> Exercise aim
Can you carry the drug price report below forward from its final line, writing what comes next?

> Extract
Specialty drugs generally include drugs used to treat complex, chronic health conditions. They often require special care in how they are administered to patients, as well as in how they are handled and stored. Many specialty drugs treat conditions that are common among older people, including rheumatoid arthritis, multiple sclerosis, and cancer.
In 2015, the average annual cost of therapy with one specialty drug was $52,486, an amount more than three times higher than the average Social Security retirement benefit ($16,101) and twice the median income ($25,150) for someone on Medicare. By comparison, the average annual cost of therapy for one generic drug in 2015 was $523, down from $714 the year before.
Among the 11% of generic drugs which saw price increases, all of the increases exceeded the rate of general inflation. Between 2010 and 2015, all but 1 of the 399 widely-used generic drugs in this study experienced at least one retail price increase. Some of these price increases were extraordinary, exceeding 100%. Two manufacturers increased the retail price of doxycycline hyclate, a commonly-used generic antibiotic, by over 1,000%, the highest price increase noted in the generic drug report.
“American families can’t afford to keep paying for prescription drugs that cost more money than their salaries,” said AARP Chief Public Policy Officer Debra Whitman. “These price increases are particularly hard on older adults, who take an average of 4 ½ prescription drugs per month and often live on fixed incomes.”
Specialty Rx Price Watch Report Highlights
Based on the retail prices of 101 specialty drugs:
- The average annual increase in retail prices was 9.6% (2014–2015), compared with 8.9% the year before. In contrast, the general U.S. inflation rate was 0.1%.
- The average annual cost of specialty drug therapy used on a chronic basis rose by nearly $35,000 between 2006 and 2015.
- In 2015, the average annual price of therapy for specialty drugs was nine times higher than the average annual price of therapy for brand name drugs and 100 times higher than the average annual price of therapy for generic drugs.
- One drug, HP Acthar® Gel, was dropped from the specialty drug analyses because its enormous one-time retail price increase (1,300%+) in 2007 distorted the overall trends.
Generic Rx Price Watch Report Highlights
Based on the retail prices of 399 generic drugs:
- The average annual retail cost of generic drug therapy was about $2,350 in 2015, more than twice what it was in 2006 when the Medicare Part D program began.

Dataset items:
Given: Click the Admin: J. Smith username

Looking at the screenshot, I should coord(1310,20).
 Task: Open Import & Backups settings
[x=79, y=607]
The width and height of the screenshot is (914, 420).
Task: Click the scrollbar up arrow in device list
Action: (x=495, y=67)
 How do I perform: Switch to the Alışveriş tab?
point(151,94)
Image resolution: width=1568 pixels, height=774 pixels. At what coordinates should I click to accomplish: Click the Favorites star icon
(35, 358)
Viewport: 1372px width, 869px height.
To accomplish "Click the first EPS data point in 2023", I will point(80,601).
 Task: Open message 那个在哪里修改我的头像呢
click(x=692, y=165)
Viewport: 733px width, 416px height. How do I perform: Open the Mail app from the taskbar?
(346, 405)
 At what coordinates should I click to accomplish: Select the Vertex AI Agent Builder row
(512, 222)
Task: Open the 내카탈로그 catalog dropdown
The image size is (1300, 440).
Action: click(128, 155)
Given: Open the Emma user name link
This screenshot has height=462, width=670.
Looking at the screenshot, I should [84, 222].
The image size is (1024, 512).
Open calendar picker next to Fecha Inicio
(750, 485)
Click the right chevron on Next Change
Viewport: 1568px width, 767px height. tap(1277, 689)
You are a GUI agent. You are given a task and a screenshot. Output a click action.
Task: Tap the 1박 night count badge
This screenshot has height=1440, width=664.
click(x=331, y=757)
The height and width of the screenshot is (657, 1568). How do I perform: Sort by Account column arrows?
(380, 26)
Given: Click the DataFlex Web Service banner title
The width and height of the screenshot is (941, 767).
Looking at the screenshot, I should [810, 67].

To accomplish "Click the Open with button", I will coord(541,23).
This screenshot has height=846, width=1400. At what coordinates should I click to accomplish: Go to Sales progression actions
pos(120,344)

> Output
- In 2015, one widely-used generic diabetes drug had a 450%+ retail price increase.
- The average annual generic drug price decreased 19.4% (2014–2015).
“Generics drugs currently account for almost nine out of 10 prescriptions filled at the pharmacy but only a quarter of total drug costs,” said Leigh Purvis, Director of Health Services Research, AARP Public Policy Institute, and co-author of the report. “Given Americans’ long-standing reliance on these products for savings—as well as recent price trends for brand name and specialty drugs—it is incredibly important that we identify and mitigate the factors behind recent generic drug price increases.”
About Rx Price Watch Report Methodology
AARP’s Public Policy Institute, in collaboration with the PRIME Institute at the University of Minnesota, developed market baskets used to examine retail price trends among brand name, generic, and specialty drugs that are widely used by older Americans, including Medicare beneficiaries. The most recent Rx Price Watch reports focus on specialty and generic drug products. The specialty market basket includes 101 specialty prescription drug products. The generic market basket includes 399 generic prescription drug products. Using data from the Truven Health MarketScan® Research Databases, the reports analyzed retail price changes between 2006 and 2015 for the drug products in each market basket. The medications include products used to treat common and often chronic health conditions, including high cholesterol, diabetes, arthritis, and hypertension.